Your dilemma may be solved by simply taking a slightly different angle. You may not be aware, but your statements of how you feel may be coming across as blaming your husband for your problems – which is not what you intend at all. You may be inadvertently signaling that he’s to blame, and he’s picking up on this. He thinks he has to make some kind of reparation, and his defensiveness or self-pity is understandable. Ms. L.B. advises that you learn a new way of communicating your feelings to your spouse. First, tell him you’re distressed. Then, tell him your problem, clearly and simply and why it upsets you. Lastly, make it clear that he didn’t cause the problem and thank him for listening. Simply by listening, he’ll be the sympathetic ear you need to work through things. Here’s an example:
Honey, I’m worried about something, and I want to share it with you. If I can talk it out and you can listen, you can really help me work through it. I’m worried about my mother because I think she’s giving money to my brother. As you know, she’s on a tight budget and can’t afford extra expenses. This makes me anxious and not a little annoyed at Harold because I don’t want us to end up being responsible for Mom’s care. I know that you don’t necessarily want to hear about this because it’s an uncomfortable subject. But I know you love me and I want to thank you for listening – I’m not blaming you at all. In fact, just saying the problem out loud and having you listen really helps.

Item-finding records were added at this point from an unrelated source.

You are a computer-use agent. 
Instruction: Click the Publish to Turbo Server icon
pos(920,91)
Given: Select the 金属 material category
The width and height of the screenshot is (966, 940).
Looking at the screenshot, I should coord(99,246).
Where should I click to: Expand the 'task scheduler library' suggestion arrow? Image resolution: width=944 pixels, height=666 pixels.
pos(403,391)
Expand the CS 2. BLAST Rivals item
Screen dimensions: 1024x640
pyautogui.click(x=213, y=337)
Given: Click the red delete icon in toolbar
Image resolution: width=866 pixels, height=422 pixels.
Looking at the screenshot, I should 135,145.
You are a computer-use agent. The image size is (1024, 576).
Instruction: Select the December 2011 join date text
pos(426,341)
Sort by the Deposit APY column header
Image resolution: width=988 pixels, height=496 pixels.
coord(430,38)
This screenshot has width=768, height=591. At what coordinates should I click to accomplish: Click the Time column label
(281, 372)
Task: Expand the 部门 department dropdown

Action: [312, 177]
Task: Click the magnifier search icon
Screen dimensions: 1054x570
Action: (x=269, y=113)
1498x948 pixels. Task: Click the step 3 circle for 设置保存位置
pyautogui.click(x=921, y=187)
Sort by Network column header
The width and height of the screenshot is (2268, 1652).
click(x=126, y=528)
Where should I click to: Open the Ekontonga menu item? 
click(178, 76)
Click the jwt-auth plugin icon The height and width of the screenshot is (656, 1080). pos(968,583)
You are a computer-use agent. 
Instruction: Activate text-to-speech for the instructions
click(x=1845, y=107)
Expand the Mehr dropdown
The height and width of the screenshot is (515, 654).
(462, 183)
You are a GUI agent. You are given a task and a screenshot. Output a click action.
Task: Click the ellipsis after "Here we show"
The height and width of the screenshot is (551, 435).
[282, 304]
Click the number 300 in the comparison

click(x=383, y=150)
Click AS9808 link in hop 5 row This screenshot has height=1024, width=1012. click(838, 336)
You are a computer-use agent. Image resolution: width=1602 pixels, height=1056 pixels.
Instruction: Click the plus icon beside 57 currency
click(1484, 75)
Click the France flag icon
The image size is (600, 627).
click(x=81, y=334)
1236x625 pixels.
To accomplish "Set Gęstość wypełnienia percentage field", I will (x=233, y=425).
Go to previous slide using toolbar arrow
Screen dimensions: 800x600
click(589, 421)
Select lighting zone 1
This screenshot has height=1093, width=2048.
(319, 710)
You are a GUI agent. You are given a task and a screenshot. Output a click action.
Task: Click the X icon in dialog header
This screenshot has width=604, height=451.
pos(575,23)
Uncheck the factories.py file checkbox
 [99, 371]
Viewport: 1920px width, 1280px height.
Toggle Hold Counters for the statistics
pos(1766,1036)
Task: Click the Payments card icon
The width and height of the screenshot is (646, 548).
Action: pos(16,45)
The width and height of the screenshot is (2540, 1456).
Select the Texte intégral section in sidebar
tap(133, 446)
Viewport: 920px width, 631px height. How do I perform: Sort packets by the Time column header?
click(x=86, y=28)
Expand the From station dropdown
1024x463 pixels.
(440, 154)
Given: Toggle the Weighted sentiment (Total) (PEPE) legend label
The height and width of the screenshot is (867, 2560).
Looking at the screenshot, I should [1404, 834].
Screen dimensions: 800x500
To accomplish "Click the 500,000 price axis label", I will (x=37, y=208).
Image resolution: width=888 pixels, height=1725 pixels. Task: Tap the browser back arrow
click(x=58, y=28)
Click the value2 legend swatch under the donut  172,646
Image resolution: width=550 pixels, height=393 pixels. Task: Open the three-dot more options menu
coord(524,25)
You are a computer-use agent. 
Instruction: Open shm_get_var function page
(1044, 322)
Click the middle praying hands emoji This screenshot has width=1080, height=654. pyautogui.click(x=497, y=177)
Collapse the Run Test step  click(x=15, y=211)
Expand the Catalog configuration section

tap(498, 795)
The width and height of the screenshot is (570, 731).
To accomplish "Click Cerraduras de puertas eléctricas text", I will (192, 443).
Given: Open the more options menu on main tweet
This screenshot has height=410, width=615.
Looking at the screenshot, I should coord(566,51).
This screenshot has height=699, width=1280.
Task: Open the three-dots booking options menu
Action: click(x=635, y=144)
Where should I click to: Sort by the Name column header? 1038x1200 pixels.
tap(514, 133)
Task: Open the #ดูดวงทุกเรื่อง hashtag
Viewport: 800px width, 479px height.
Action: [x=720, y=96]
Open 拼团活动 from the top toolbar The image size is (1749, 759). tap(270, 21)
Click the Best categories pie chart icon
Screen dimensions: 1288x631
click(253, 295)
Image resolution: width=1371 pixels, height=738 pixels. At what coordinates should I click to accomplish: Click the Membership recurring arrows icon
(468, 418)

Dear LetterBalm: My boyfriend is a great person – kind, intelligent and fun. But when we argue, he swears something awful, usually directed at me. Sometimes it makes me cry. He says he’s sorry, but he doesn’t stop – when he loses his temper, he unleashes horrible language. I told him his profanity is crude, rude and disrespectful, and he says he knows that. I’ve asked him to go to counseling with me about it. He always promises, but then he says he doesn’t have the time, so we don’t go. I need to know if his bad habit will ever stop and if it is serious enough to threaten our future together.
–Stopping Up My Ears
Only you can know if your beloved’s language takes you to the breaking point. Is he directing his profanity to you as a person? Or, is he using bad language to describe the situation in general? These are two very different things. Ms. L.B. notes that the first is genuine verbal abuse; the second is blowing off steam (albeit in a crude, obnoxious way). If your boyfriend won’t consent to counseling, go yourself. You need to find the root of your distress. Did you witness a family member swearing, your father, perhaps, to your mother? Do the current arguments get loud, which can magnify your angst? Do try one more time to convince your man to go to counseling with you. Say this, calmly and with love:
Ralph, you know how your swearing bothers me. It is so obviously not you – and, it’s a shame because you are the kindest and warmest person. You’ve promised to go to counseling, but you keep putting it off. I think it’s so important to our future together, that I’ve booked an appointment with a counselor for the two of us on Tuesday. It’s an early morning session, before we go to work. If you won’t go, I have to believe you don’t care that much about finding out why you use bad language. I can’t accept that. Please come with me. We love each other, and this for us.